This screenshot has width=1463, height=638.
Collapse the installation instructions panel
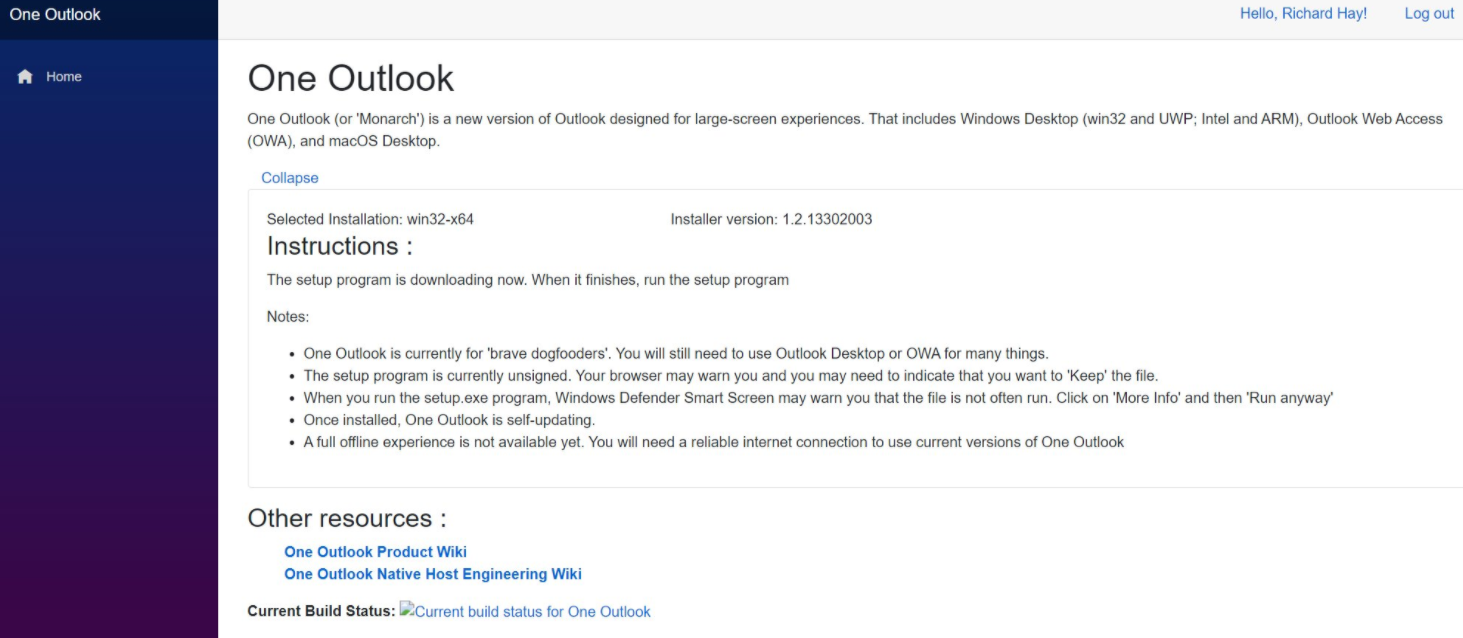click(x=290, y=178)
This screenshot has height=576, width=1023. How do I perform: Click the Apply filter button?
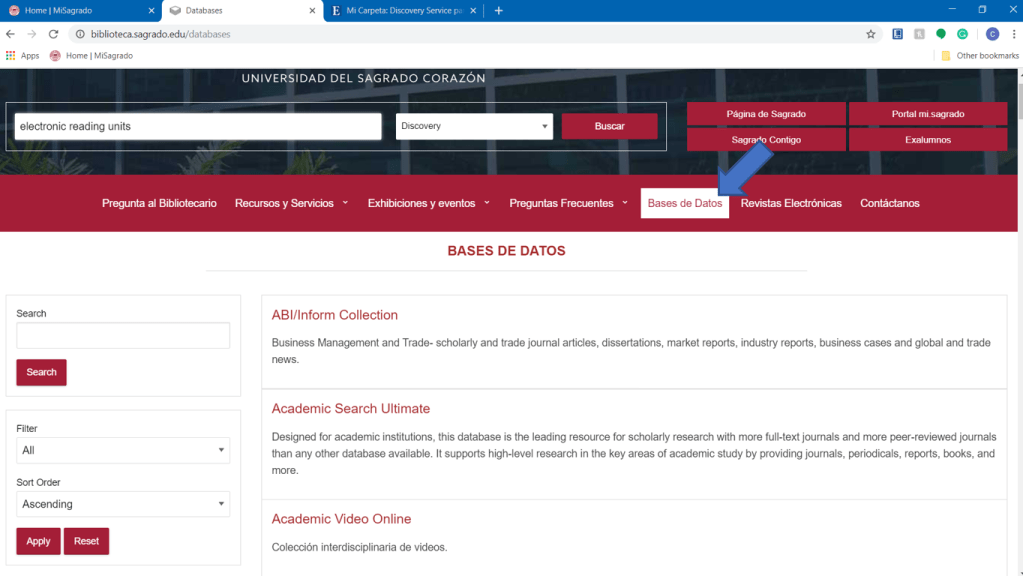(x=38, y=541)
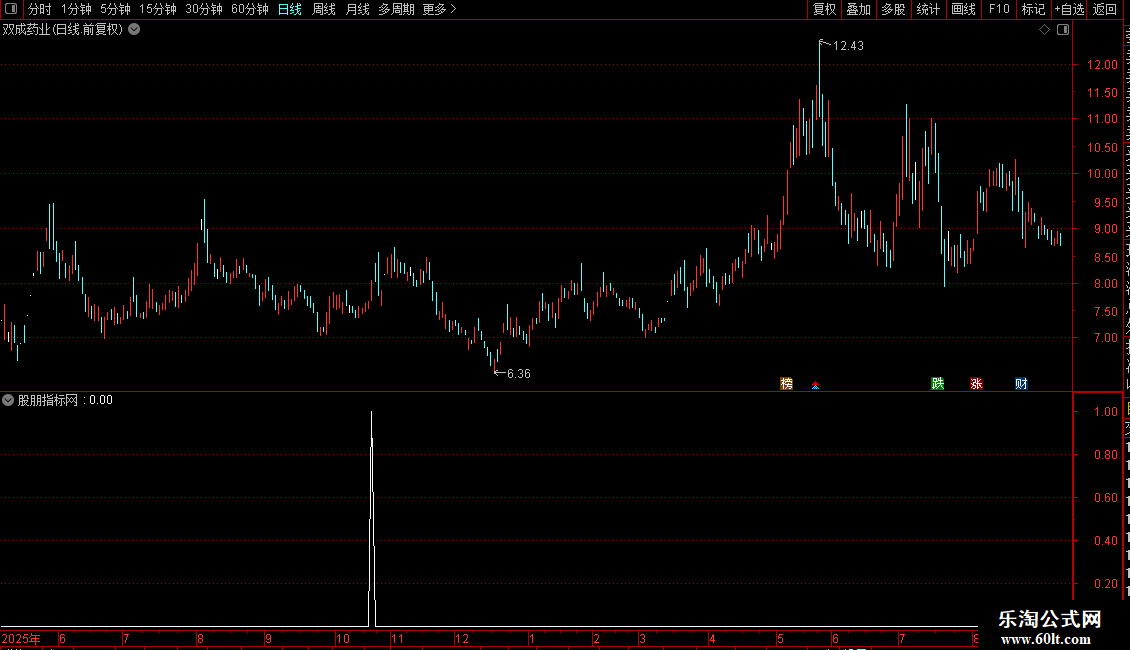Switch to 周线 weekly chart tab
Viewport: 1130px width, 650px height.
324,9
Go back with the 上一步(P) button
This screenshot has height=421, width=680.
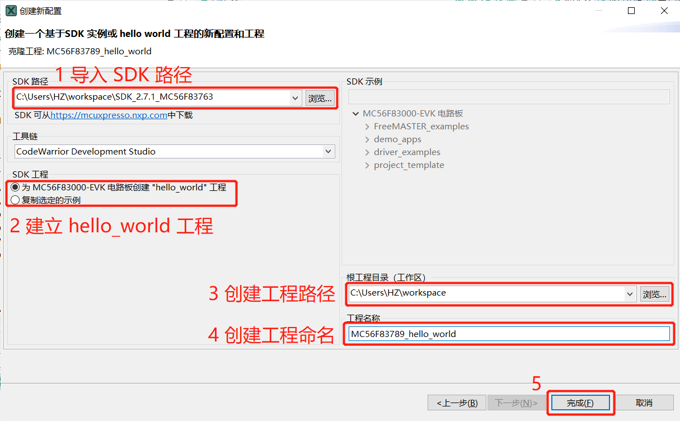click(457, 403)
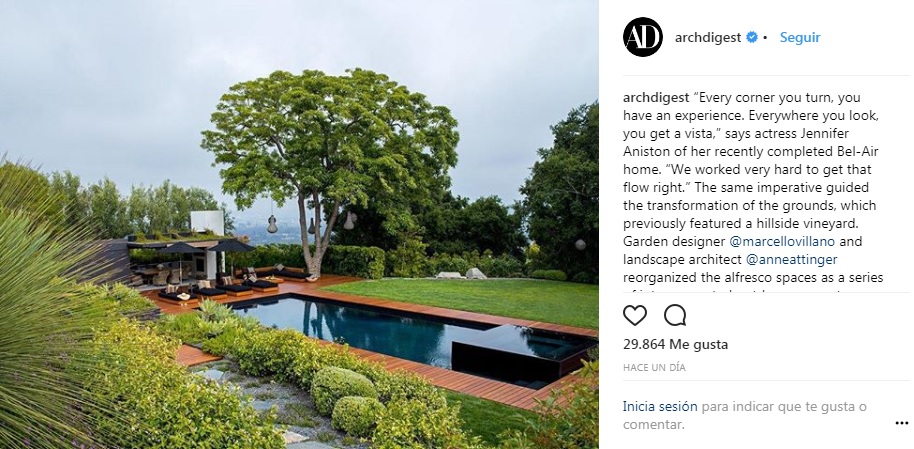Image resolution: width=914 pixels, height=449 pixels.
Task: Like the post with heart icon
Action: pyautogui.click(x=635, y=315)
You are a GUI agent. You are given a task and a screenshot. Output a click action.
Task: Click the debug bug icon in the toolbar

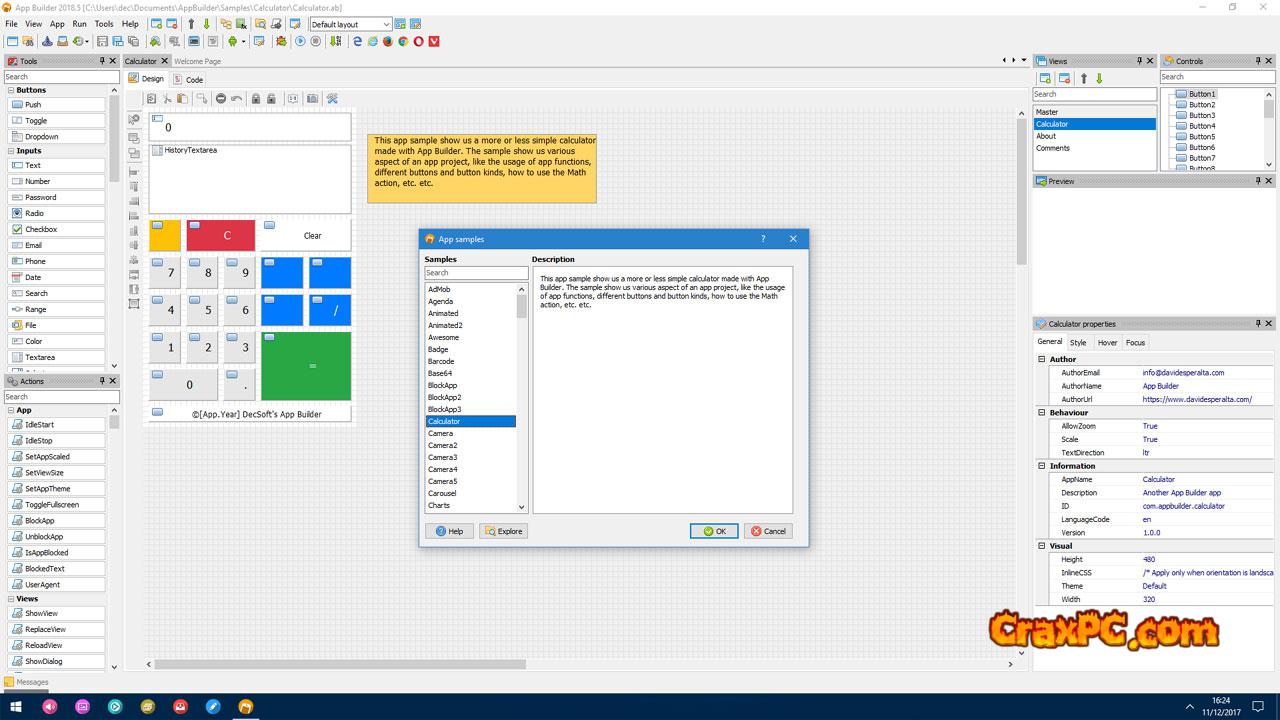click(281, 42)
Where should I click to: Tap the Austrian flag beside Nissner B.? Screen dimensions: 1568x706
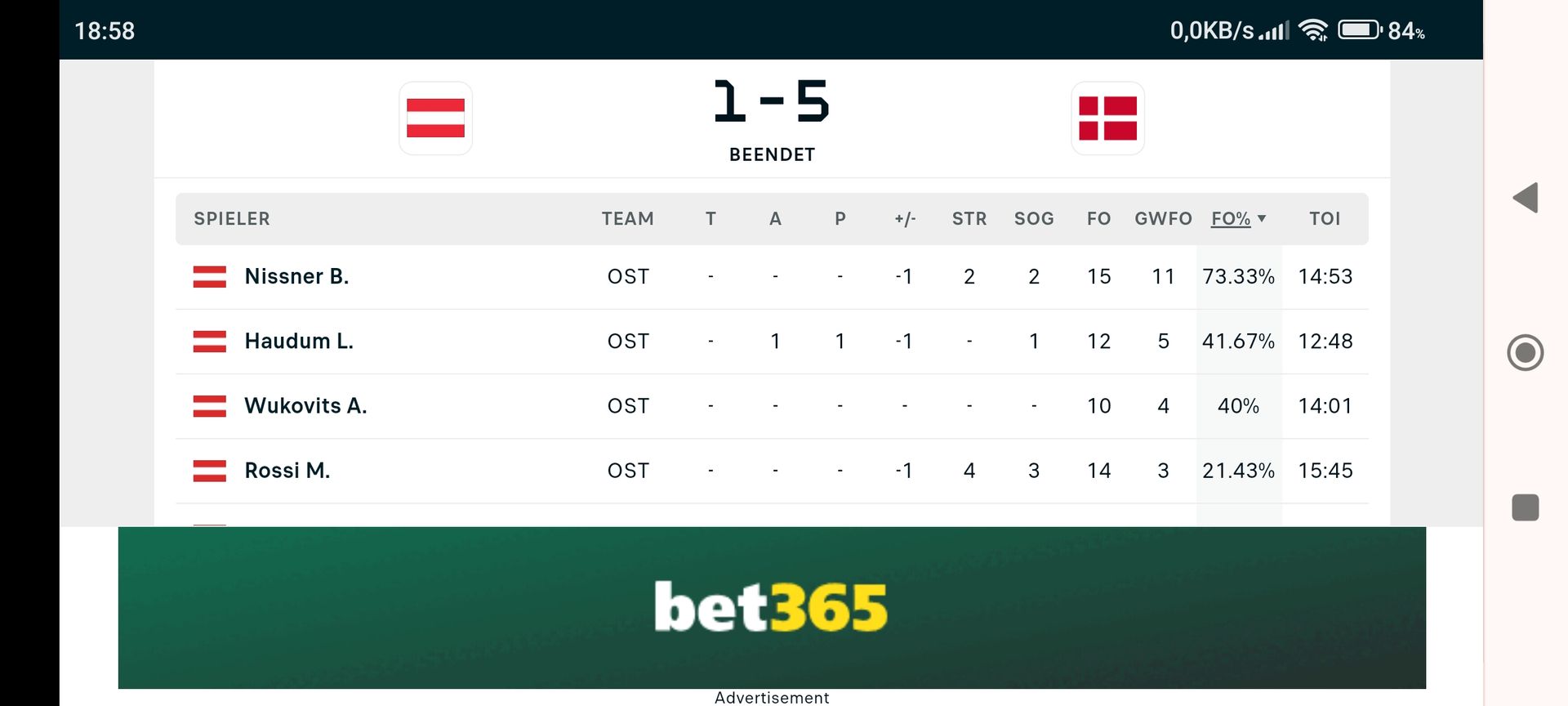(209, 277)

----------------

Assignment
Print every entry word for word; omit the pictures.

Answer area
This screenshot has width=1463, height=638.
Collapse the installation instructions panel
click(x=290, y=178)
This screenshot has height=576, width=1023. How do I perform: Click the Apply filter button?
(x=38, y=541)
Switch to 周线 weekly chart tab
Viewport: 1130px width, 650px height.
324,9
Go back with the 上一步(P) button
This screenshot has height=421, width=680.
click(457, 403)
Image resolution: width=914 pixels, height=449 pixels.
Task: Like the post with heart icon
Action: pyautogui.click(x=635, y=315)
You are a GUI agent. You are given a task and a screenshot. Output a click action.
Task: Click the debug bug icon in the toolbar

click(281, 42)
Where should I click to: Tap the Austrian flag beside Nissner B.? Screen dimensions: 1568x706
(209, 277)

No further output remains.